TEXT:
%%

Wear and tear on gym flooring is normal, and while you can extend your gym floor’s longevity through preventative care, the floor will need to be replaced at some point. Damage can also be increased by other factors, such as water damage, bleachers and sporting equipment, and other causes in the area. 

Gym flooring is made of many materials, and while this can vary how long the floor lasts or how much a full replacement costs, there are some clear signs of what you can look for that may indicate it is time to replace your floor. Here are six signs to keep an eye out for.

1. Cracking Finish

If you notice the finish on your gym floor has any cracking, flaking, chipping, or peeling, take a closer look at the entirety of your floor. While these signs may not necessarily mean the next step is a total gym floor replacement, they could indicate the need for refinishing. It could also signify deeper damage to the floor if it has gone too long without upkeep.

2. Gaps and Separation

With wood gym flooring, it is expected to have some movement throughout the seasons due to changes in the environment. This environment must stay as stable as possible to keep your gym floors in the best condition. Too much humidity will cause wood boards to expand, while too dry of air will lead to gaps between boards. 

By checking your HVAC system, you can ensure humidity stays at a stable range of 35-55 percent. If your humidity level is commonly out of that range, you may notice more movement on your flooring. Over time, this can lead to major gaps and cracks, which may cause injuries to both athletes and spectators. Keeping a level humidity in your gym is the easiest way to prevent the separation of wood flooring.

%%

ITEMS:
%%

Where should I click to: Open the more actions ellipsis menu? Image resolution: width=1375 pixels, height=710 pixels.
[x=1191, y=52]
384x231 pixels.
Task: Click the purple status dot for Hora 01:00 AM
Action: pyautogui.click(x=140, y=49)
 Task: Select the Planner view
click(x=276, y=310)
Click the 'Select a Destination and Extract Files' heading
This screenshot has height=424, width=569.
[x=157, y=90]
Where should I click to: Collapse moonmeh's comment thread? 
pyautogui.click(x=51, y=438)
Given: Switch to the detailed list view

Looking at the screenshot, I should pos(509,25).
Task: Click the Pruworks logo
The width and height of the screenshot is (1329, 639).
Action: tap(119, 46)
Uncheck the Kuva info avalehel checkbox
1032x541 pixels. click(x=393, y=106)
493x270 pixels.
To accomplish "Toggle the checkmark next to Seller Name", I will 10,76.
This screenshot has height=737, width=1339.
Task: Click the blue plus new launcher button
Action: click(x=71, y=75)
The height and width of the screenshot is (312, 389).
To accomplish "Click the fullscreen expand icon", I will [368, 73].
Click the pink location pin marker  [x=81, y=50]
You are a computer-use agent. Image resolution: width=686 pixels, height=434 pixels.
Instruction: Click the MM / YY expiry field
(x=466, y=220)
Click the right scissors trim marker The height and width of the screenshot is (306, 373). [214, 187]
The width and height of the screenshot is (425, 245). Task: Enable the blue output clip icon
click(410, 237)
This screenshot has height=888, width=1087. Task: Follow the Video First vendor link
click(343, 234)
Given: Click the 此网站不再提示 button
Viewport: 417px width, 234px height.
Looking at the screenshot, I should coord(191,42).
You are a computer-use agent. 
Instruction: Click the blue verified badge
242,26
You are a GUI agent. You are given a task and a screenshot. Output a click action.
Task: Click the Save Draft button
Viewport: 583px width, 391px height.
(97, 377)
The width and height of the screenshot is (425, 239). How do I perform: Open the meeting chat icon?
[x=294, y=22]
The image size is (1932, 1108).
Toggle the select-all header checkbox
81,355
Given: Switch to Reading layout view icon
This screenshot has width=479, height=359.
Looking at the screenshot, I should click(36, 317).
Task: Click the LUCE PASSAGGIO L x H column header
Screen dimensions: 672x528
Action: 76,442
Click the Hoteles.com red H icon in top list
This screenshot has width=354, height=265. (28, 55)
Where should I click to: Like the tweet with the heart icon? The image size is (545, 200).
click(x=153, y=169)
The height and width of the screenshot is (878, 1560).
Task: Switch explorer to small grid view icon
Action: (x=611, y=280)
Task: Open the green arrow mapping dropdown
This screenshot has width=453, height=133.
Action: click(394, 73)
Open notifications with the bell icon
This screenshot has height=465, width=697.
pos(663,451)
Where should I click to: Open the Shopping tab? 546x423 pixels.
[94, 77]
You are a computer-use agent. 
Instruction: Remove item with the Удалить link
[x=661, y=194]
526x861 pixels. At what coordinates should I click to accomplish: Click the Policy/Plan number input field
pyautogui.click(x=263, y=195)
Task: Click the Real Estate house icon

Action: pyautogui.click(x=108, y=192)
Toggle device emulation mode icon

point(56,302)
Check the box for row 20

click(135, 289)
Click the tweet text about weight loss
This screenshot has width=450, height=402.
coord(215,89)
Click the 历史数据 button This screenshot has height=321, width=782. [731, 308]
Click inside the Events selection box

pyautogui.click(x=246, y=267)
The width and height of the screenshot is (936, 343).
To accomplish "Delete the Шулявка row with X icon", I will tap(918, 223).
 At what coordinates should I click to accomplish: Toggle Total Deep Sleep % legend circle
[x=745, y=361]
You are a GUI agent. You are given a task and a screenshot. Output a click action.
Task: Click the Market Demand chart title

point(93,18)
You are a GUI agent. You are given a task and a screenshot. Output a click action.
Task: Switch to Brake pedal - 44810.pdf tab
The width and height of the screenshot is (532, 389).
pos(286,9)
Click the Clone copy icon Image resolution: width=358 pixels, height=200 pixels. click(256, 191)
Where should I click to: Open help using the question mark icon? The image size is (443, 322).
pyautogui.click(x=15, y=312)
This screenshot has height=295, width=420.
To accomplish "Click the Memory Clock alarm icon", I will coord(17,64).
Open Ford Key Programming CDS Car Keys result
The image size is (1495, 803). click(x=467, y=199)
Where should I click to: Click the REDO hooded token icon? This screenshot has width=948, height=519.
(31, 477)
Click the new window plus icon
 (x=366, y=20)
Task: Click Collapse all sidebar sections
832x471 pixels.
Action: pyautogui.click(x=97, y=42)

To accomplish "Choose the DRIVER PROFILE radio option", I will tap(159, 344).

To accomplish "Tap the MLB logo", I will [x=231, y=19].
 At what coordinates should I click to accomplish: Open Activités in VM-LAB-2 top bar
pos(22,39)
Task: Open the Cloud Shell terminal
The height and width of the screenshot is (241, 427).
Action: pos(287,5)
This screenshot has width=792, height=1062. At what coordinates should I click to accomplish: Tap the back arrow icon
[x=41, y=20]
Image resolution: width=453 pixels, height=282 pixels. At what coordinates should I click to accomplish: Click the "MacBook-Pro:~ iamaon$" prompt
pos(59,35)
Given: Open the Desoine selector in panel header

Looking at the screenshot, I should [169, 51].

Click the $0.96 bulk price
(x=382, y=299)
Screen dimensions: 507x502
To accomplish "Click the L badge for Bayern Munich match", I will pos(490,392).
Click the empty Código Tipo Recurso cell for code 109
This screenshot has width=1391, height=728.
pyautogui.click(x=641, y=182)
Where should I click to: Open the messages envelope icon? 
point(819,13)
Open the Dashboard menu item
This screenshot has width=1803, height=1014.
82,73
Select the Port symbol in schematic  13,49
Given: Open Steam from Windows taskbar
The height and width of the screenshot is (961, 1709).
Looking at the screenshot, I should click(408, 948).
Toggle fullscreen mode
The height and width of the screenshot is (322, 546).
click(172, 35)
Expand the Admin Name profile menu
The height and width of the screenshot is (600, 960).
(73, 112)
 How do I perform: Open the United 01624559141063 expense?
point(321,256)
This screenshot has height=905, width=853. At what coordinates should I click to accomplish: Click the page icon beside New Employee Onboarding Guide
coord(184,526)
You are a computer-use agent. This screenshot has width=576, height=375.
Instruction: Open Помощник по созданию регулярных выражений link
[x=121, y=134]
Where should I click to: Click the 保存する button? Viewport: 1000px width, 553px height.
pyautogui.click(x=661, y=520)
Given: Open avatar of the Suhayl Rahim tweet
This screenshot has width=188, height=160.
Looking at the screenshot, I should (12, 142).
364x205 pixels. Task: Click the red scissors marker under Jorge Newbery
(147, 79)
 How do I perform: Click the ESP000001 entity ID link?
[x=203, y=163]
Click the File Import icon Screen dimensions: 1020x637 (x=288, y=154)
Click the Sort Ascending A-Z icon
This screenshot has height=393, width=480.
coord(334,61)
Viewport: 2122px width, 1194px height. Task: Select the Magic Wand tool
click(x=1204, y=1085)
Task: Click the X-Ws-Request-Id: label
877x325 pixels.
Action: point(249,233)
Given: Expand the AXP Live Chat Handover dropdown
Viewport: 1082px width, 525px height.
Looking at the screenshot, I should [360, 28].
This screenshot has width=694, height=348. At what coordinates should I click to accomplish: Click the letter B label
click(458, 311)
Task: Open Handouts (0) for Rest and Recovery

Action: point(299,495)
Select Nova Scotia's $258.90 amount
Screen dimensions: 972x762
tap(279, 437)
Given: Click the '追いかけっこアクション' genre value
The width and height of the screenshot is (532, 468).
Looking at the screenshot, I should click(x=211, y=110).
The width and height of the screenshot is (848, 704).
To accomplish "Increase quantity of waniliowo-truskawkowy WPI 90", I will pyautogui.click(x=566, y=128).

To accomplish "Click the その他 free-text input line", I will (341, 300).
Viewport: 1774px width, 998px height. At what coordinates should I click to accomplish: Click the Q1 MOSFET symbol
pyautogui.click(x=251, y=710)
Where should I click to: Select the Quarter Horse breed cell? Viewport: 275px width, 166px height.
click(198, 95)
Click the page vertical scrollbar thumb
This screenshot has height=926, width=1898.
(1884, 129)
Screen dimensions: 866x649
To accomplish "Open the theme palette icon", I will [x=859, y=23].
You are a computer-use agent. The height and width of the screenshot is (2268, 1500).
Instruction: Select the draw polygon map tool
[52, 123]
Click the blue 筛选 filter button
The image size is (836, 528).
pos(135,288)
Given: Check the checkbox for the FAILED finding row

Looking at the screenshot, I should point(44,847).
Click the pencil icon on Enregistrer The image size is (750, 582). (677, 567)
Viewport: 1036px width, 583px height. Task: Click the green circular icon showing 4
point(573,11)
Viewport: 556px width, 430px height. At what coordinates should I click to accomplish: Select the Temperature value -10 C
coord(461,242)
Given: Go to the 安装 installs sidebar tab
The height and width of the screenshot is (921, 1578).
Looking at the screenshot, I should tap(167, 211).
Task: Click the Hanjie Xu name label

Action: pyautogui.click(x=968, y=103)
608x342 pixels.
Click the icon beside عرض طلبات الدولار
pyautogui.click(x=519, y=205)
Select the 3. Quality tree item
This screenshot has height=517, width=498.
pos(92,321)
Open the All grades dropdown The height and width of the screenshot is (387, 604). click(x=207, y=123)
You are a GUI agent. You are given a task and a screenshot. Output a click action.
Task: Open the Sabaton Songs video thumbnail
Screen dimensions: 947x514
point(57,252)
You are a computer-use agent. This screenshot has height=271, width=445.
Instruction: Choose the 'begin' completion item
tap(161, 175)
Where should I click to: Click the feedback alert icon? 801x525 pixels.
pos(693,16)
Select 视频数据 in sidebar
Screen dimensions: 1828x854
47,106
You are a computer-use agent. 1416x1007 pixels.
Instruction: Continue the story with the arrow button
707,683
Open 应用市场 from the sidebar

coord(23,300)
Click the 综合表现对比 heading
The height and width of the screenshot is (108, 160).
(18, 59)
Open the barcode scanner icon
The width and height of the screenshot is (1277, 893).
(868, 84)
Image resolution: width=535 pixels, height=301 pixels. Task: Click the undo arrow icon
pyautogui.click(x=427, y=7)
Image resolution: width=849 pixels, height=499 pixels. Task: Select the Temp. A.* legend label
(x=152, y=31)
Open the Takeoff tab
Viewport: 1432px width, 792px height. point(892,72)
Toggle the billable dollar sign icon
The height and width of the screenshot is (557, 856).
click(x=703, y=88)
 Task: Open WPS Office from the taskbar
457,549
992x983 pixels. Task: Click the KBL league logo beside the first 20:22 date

%%

EXERCISE TASK 1:
Return the section of the gym flooring text from "1. Cracking Finish" to "long without upkeep.", copied word for word.
EXERCISE TASK 2:
According to the gym flooring text, within what range should humidity stay?

FULL ANSWER 1:
1. Cracking Finish

If you notice the finish on your gym floor has any cracking, flaking, chipping, or peeling, take a closer look at the entirety of your floor. While these signs may not necessarily mean the next step is a total gym floor replacement, they could indicate the need for refinishing. It could also signify deeper damage to the floor if it has gone too long without upkeep.

FULL ANSWER 2:
Between 35 and 55 percent.